"Ülke olarak en büyük avantajımız gençler"

Didem ERYAR ÜNLÜ

Tüm dünyayı etkisi altına alan pandemi sürecinde, teknoloji ve araştırma altyapısı ve fonları ile sağlık çalışanlarının desteklenmesine öncelik veren Sabancı Topluluğu, o dönemde sağlık çalışanlarının çocukları için ‘YarınBizim’ projesini başlattı. Sabancı Gönüllüleri tarafından hayata geçirilen proje, kimseyi geride bırakmama hedefinden yola çıkarak, COVID-19 salgınına karşı verilen mücadelede en ön saflarda yer alan sağlık çalışanlarının çocuklarını geleceğe çok daha güçlü bir şekilde hazırlamayı amaçladı.
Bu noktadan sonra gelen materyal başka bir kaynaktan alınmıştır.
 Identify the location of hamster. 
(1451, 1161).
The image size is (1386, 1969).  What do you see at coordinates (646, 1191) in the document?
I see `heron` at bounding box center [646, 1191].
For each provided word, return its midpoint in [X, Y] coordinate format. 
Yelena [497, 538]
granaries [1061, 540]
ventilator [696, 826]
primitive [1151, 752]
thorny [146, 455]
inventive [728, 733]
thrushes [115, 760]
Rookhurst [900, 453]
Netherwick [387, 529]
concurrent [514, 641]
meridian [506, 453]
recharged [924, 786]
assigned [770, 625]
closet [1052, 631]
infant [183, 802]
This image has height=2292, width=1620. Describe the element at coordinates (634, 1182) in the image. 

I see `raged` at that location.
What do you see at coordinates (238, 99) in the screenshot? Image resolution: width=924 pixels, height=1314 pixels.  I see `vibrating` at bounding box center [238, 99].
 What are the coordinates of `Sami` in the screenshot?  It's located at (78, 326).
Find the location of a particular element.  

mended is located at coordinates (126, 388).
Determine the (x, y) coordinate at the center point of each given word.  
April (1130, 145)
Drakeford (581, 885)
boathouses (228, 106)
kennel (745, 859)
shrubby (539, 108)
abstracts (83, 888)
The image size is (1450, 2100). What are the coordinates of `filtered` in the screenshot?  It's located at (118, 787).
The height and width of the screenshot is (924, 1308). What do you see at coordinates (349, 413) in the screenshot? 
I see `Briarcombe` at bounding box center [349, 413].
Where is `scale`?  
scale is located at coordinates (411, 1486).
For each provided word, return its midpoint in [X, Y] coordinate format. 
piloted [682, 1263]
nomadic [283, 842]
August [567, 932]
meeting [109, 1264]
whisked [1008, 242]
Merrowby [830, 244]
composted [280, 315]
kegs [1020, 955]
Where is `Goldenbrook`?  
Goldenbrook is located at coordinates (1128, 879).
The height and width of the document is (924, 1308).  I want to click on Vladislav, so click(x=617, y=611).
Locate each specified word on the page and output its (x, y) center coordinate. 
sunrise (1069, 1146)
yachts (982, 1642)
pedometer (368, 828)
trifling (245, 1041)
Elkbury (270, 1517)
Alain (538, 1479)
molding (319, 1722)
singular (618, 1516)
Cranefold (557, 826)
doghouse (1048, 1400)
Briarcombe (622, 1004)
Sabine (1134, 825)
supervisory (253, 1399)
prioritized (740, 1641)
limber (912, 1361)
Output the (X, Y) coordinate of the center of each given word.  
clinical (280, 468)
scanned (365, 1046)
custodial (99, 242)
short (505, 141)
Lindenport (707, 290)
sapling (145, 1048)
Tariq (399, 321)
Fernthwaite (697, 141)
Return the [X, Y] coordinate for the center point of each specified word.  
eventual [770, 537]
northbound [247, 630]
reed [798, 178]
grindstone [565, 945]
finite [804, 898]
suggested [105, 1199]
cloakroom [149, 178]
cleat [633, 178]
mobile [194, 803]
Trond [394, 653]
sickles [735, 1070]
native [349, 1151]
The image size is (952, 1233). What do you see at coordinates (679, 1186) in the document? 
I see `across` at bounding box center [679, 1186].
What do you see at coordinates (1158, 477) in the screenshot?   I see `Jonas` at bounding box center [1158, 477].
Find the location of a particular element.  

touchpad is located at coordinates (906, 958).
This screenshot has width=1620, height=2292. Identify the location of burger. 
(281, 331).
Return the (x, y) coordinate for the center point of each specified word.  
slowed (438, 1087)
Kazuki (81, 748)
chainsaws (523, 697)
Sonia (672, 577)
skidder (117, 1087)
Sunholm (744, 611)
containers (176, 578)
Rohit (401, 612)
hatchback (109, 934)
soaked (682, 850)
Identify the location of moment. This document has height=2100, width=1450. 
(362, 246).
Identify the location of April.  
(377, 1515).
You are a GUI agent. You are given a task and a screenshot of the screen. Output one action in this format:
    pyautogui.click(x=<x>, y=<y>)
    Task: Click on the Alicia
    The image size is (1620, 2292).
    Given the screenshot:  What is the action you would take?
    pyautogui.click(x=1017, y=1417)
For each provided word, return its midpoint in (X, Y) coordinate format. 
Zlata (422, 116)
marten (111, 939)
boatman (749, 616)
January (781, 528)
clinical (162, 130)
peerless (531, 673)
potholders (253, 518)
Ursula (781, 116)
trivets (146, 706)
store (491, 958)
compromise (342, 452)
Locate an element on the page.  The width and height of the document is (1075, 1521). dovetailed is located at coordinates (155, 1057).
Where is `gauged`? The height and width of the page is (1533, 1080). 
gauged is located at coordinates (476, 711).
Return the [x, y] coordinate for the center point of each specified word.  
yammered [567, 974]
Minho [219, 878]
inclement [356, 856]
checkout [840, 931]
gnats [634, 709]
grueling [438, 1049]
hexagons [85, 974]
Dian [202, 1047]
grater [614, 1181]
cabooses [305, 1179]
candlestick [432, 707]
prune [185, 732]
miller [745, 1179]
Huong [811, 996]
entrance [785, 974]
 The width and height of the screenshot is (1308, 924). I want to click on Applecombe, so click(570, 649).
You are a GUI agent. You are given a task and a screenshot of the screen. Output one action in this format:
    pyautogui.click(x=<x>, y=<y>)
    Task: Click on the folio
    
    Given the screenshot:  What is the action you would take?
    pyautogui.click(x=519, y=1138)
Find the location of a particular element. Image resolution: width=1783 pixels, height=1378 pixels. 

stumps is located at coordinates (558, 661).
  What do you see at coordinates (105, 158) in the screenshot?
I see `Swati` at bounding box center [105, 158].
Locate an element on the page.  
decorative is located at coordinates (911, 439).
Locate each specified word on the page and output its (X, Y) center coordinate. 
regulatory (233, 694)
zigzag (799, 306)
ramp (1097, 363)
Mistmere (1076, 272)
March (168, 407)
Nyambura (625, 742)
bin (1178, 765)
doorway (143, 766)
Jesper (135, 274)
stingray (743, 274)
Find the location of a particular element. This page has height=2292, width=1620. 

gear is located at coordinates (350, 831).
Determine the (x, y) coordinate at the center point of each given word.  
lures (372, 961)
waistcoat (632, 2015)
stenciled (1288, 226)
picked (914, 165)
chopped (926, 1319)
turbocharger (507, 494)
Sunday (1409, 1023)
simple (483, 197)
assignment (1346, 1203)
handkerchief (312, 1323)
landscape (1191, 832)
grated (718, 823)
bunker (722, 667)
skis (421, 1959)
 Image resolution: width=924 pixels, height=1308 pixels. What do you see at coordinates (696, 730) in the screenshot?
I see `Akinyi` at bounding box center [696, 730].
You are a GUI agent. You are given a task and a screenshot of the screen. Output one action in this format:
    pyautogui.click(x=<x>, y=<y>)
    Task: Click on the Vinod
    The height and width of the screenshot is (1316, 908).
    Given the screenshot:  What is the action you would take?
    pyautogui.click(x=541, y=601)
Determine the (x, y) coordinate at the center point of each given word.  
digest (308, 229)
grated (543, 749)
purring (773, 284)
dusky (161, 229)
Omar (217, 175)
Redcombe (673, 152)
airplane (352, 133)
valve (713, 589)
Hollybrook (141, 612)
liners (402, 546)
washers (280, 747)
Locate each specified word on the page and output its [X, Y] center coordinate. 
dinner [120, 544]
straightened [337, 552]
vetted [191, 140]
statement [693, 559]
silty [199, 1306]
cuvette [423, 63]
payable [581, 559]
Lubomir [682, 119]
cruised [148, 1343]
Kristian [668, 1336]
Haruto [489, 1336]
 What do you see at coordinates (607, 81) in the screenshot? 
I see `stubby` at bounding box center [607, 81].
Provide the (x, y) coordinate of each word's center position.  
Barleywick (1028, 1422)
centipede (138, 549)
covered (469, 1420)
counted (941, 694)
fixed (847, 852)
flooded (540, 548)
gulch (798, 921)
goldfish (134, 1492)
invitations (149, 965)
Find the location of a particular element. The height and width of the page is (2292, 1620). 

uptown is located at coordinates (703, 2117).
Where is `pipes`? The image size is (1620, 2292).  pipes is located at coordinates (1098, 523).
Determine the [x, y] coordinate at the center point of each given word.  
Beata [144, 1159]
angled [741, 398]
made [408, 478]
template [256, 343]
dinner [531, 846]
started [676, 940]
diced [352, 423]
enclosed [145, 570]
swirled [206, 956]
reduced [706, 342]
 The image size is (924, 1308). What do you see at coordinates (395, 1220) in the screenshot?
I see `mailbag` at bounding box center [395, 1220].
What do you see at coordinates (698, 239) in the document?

Proje, “gönüllülüğün gücünden” ilham alarak “bir öğrenme ortaklığı” kurdu; sağlık çalışanlarının 11. ve 12. sınıflarda okuyan çocuklarına geleceğe dair ilham veren bir “yol arkadaşlığı” sürecini hayata geçirdi.

“Pandeminin en başından beri hep şunu söyledik: Cephede savaşanlara destek olacağız. Cephenin en önünde savaşanlar ise kuşkusuz sağlık çalışanları oldu. Onların özveriyle yürüttüğü mücadele karşısında Sabancı Topluluğu olarak ‘sıra bizde’ dedik” yorumunu yapan Sabancı Holding CEO’su Cenk Alper’den bu değerli yol arkadaşlığının hayata nasıl dokunduğunu, gençlere nasıl iyi geldiğini dinledim.

“YarınBizim” projesi, hayatlarımızı emanet ettiğimiz sağlık kahramanlarımızın evlatlarını güçlü bir şekilde geleceğe hazırlamak hedefiyle yola çıktı. Geldiğimiz noktada nasıl bir fayda yarattı bu proje?

Pandeminin en başından beri hep şunu söyledik: Cephede savaşanlara destek olacağız. Cephenin en önünde savaşanlar ise kuşkusuz sağlık çalışanları oldu. Onların özveriyle yürüttüğü mücadele karşısında Sabancı Topluluğu olarak “sıra bizde” dedik. Projeye başlarken, sağlık çalışanlarını ve ailelerini en iyi nasıl destekleyebiliriz sorusunun yanıtını bulmak için bir ihtiyaç analizi çalışması yapmıştık. Ebeveynler pandemi döneminde çocuklarına yeterince zaman ayıramamaktan, özellikle sınava hazırlık sürecinde onlarla yeterince ilgilenememekten dolayı hayli mutsuz ve tedirgindi. Çocukları ise hem pandemi hem sınava hazırlık sürecinden dolayı yoğun stres yaşıyordu. Ailede sağlık çalışanı olmasının yükünü ve stresini taşımanın yanı sıra yalnız olmaktan, sosyalleşememekten ötürü mutsuzdular. Böyle bir projenin ve mentorluk sisteminin gençlere iyi geleceğine, mentorluğun özgüven ve motivasyonlarını yükseltmeleri yanında bir nevi sosyalleşmelerini sağlamak için etkili olacağında fikir birliği sağladık.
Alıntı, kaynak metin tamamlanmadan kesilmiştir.